The other Unix flight sim we used to run was the one on the SGI systems. In Aviator, we would do combat, and team dogfights. On the SGI what we did was the zoom climb contest. You would take the F-14 up to just below its service ceiling, run it up to max speed, then go vertical. The trick was to come down and land on the airfield dead stick. Supposedly, the SGI flight sim was used as the "mission planner" console on the B-2 flight simulator. Not the actual pilot's controls, but the mission supervisor and planning station.
 
I'm also curious as to how you can get A/UX running on an LC II.

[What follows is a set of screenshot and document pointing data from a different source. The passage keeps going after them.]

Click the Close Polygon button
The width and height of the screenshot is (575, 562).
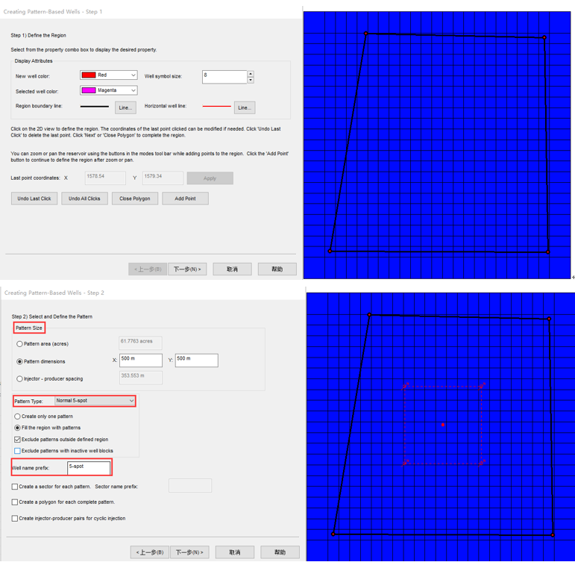[x=134, y=199]
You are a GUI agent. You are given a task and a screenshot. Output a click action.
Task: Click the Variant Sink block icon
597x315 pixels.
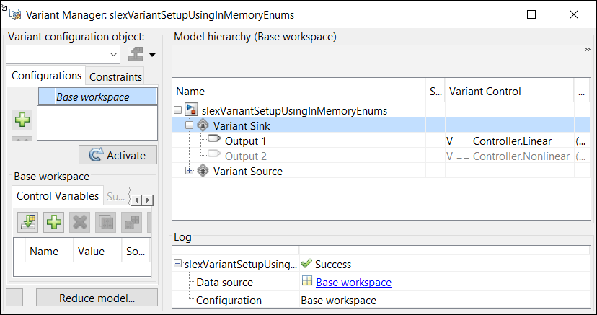click(x=204, y=125)
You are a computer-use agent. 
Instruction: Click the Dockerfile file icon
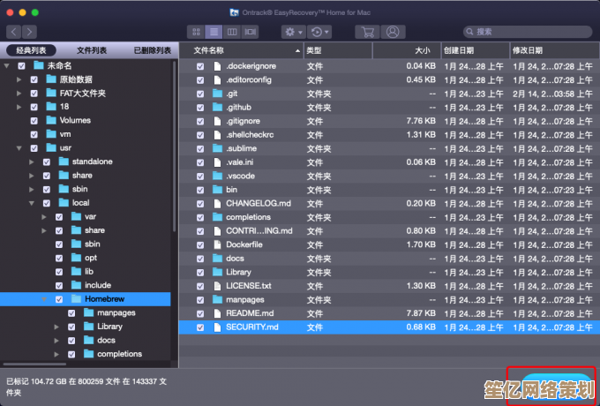[217, 244]
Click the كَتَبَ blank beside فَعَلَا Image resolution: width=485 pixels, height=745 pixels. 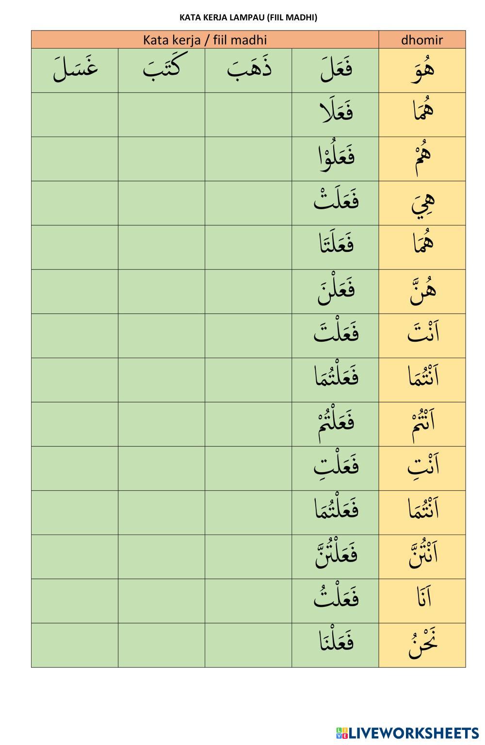(162, 115)
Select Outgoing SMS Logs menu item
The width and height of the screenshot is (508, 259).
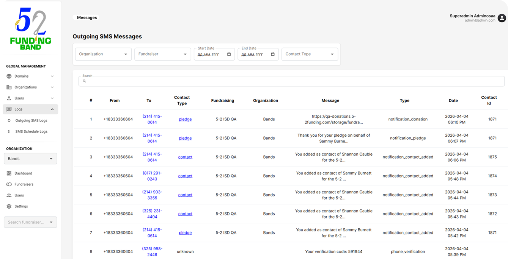pos(31,120)
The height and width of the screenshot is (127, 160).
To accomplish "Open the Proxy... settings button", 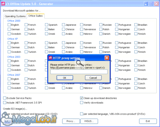I will 71,121.
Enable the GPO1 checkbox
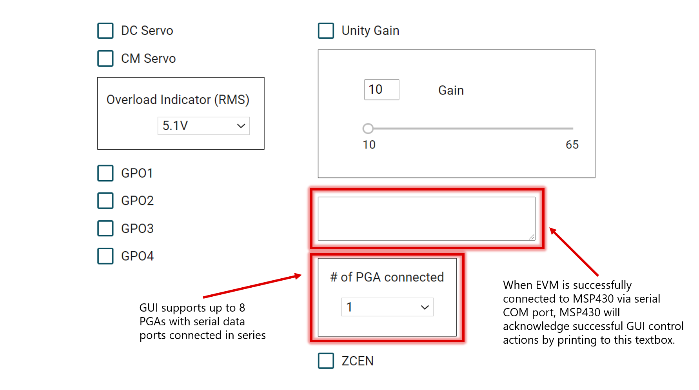Image resolution: width=699 pixels, height=390 pixels. 105,173
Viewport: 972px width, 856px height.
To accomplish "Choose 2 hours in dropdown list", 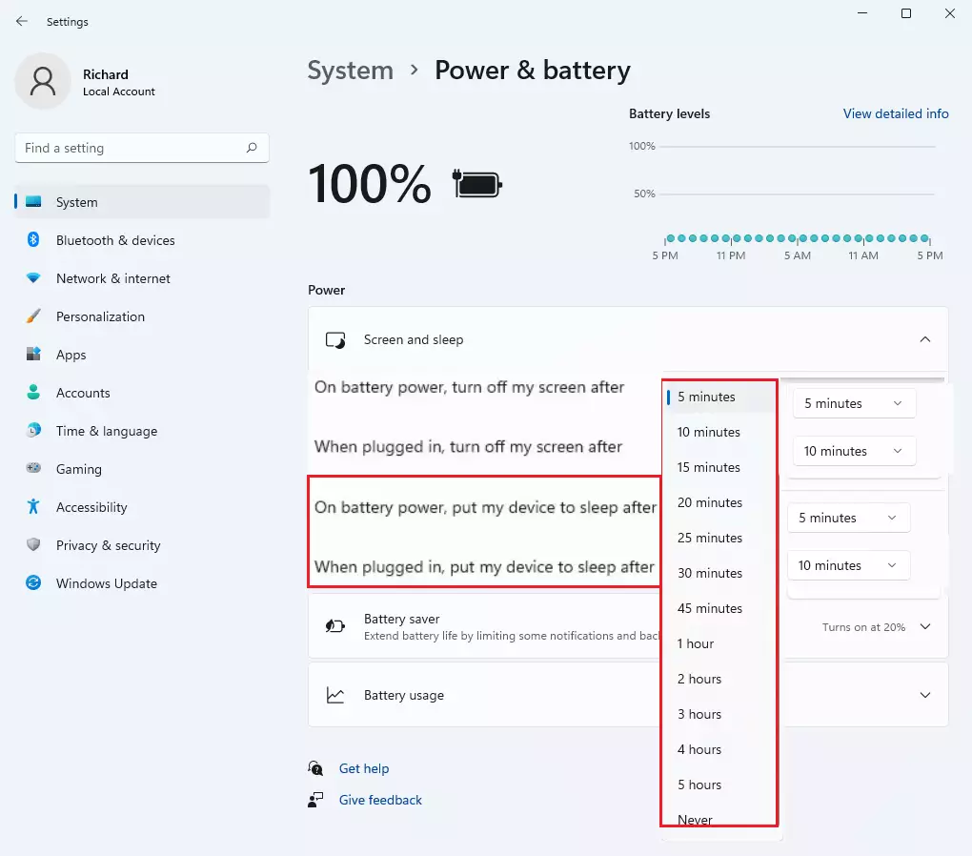I will (699, 679).
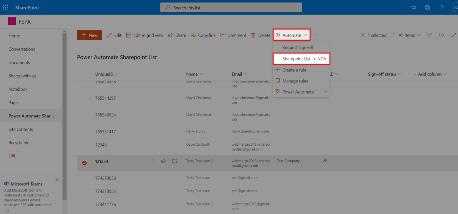The height and width of the screenshot is (214, 458).
Task: Expand the Automate dropdown menu
Action: click(x=291, y=35)
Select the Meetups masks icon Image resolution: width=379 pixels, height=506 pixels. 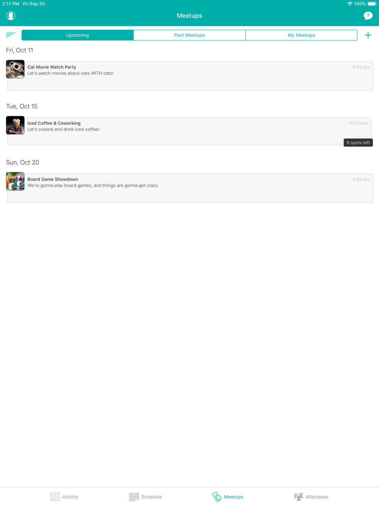[x=217, y=497]
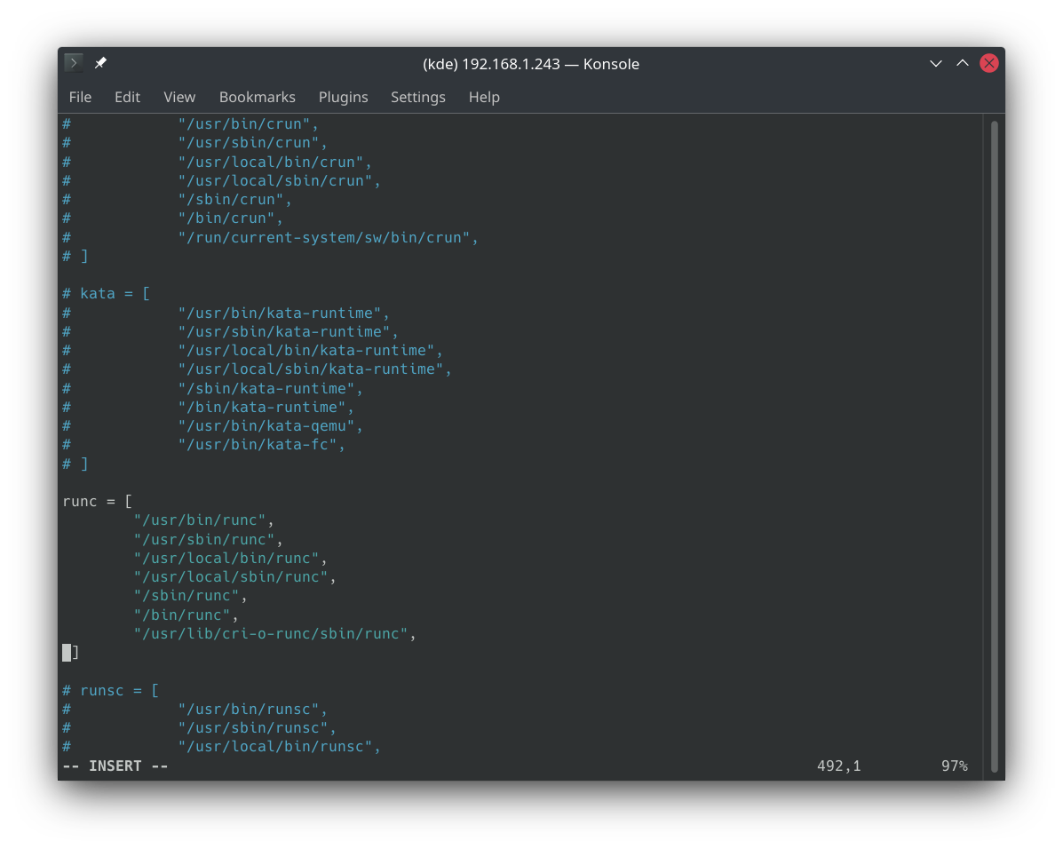Click the Konsole terminal icon in title bar
The width and height of the screenshot is (1063, 849).
coord(74,63)
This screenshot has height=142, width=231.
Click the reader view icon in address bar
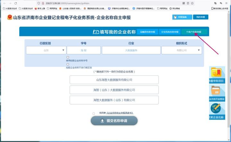188,3
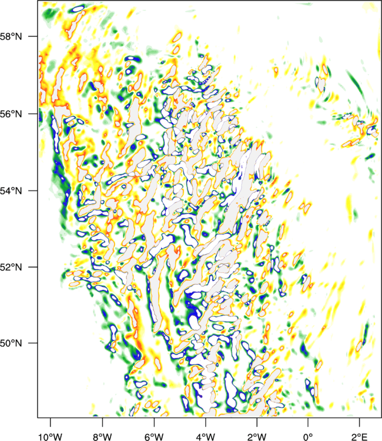Image resolution: width=382 pixels, height=441 pixels.
Task: Select the 56°N latitude label
Action: 11,114
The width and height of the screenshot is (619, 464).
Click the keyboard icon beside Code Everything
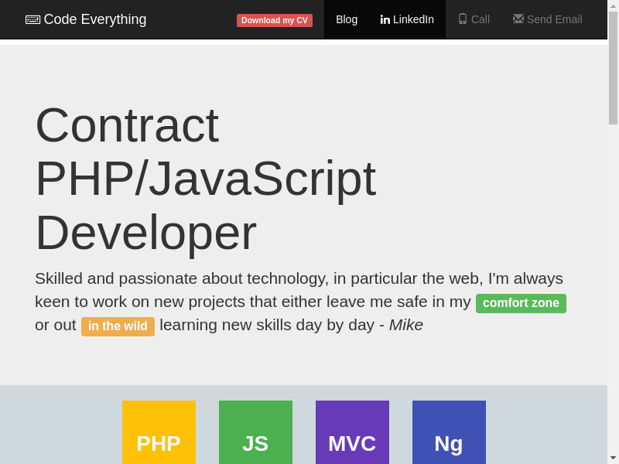pyautogui.click(x=32, y=19)
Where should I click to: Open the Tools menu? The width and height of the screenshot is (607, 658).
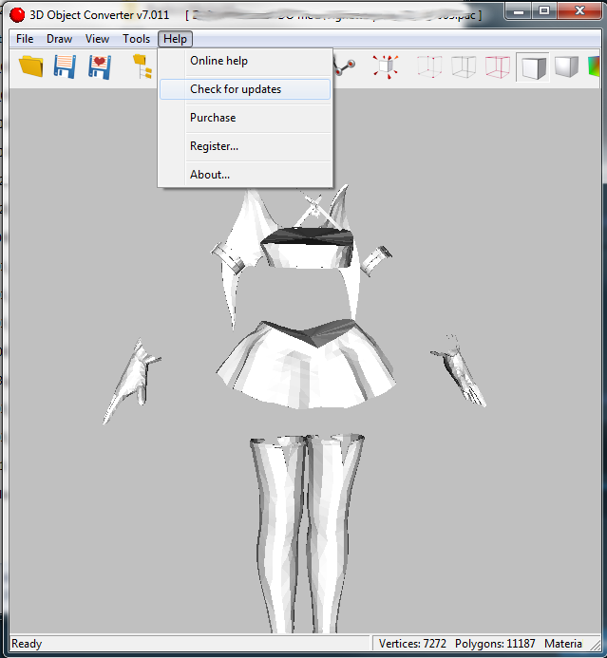click(136, 39)
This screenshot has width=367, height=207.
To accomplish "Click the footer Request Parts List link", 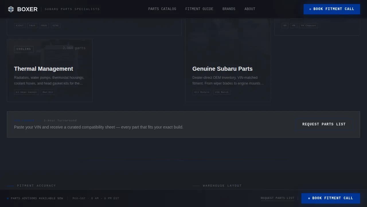I will tap(277, 198).

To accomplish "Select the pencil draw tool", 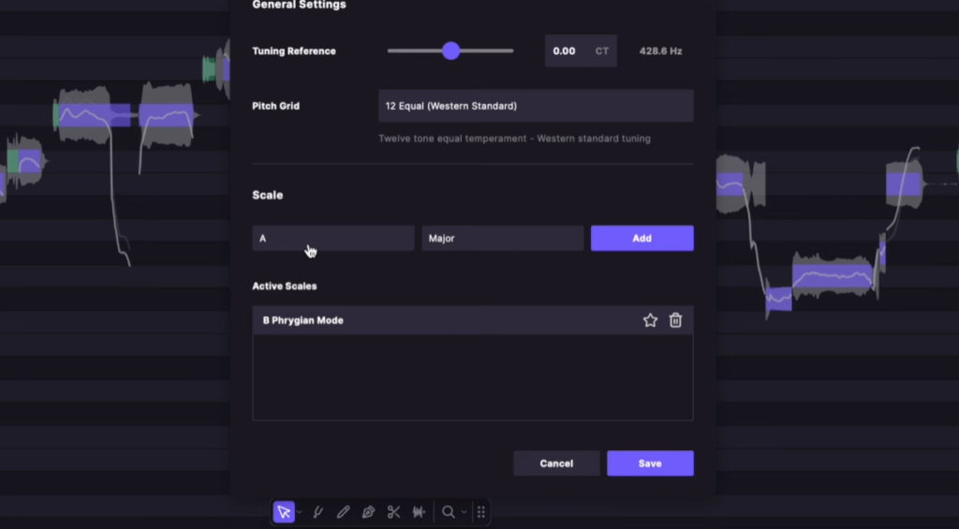I will (x=344, y=512).
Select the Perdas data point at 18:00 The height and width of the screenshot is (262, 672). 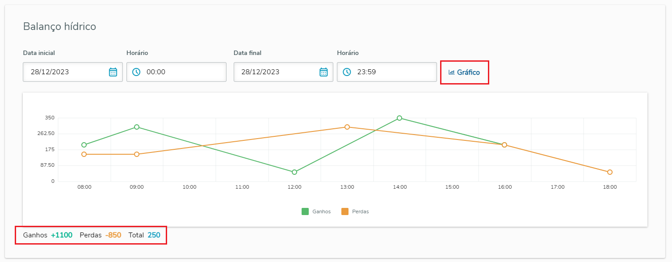(610, 172)
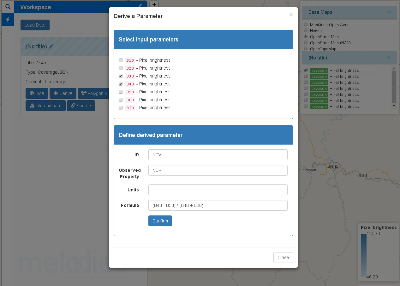Click the lightning bolt sidebar icon
This screenshot has height=286, width=400.
[8, 19]
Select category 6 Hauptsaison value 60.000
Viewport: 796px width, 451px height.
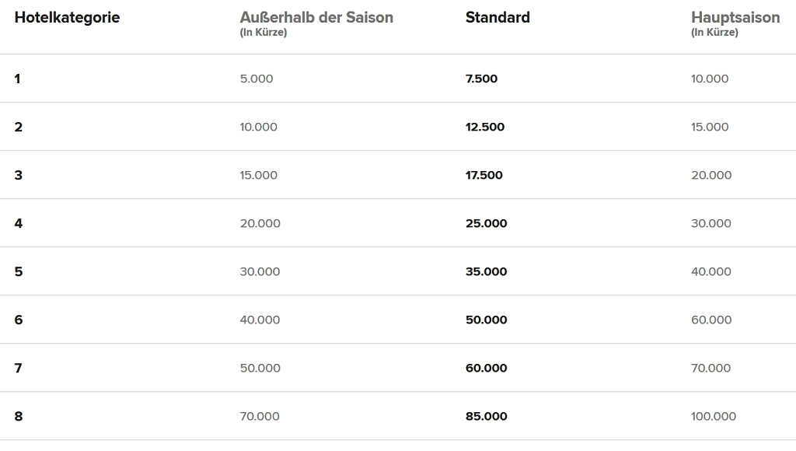coord(711,320)
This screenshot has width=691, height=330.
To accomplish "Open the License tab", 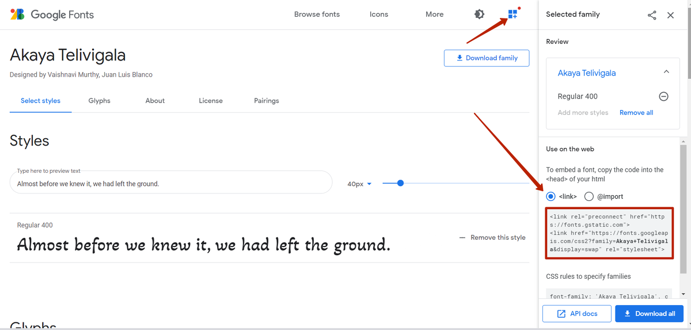I will 211,101.
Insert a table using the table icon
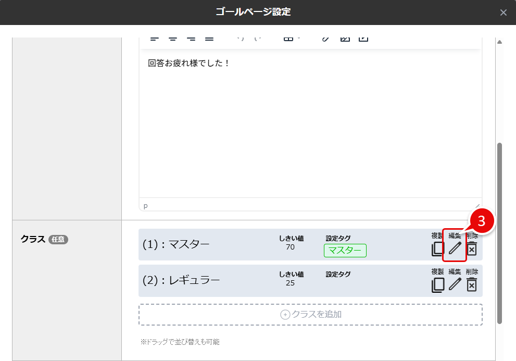The image size is (516, 361). pos(288,38)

Sorry to dissapoint but I have it in the sense of having a set of media etc. Having finally tried to install it even with a real 68040 I still have a set of install media and not much else. It's still running Linux. I shall have to find something else to install A/UX on because I liked A/UX for its UI, even if the internals sucked somewhat.

Unless anyone else knows how to persuade it to install on an LCII with upgraded CPU ?
 
It just won't, on a LC II, which is why we were all surprised. It doesn't support the hardware IIRC. The IIci makes a nice A/UX machine and isn't too hard to come by, though I run it on a clockchipped Q800 and it flies at 40MHz.
 
No LCs will run it. No AV Mac will run it either. I've had A/UX on a IIci, Quadra 610 and SE/30. I'd like to find a Quadra 700 to run it again but may settle on my SE/30 which I still have.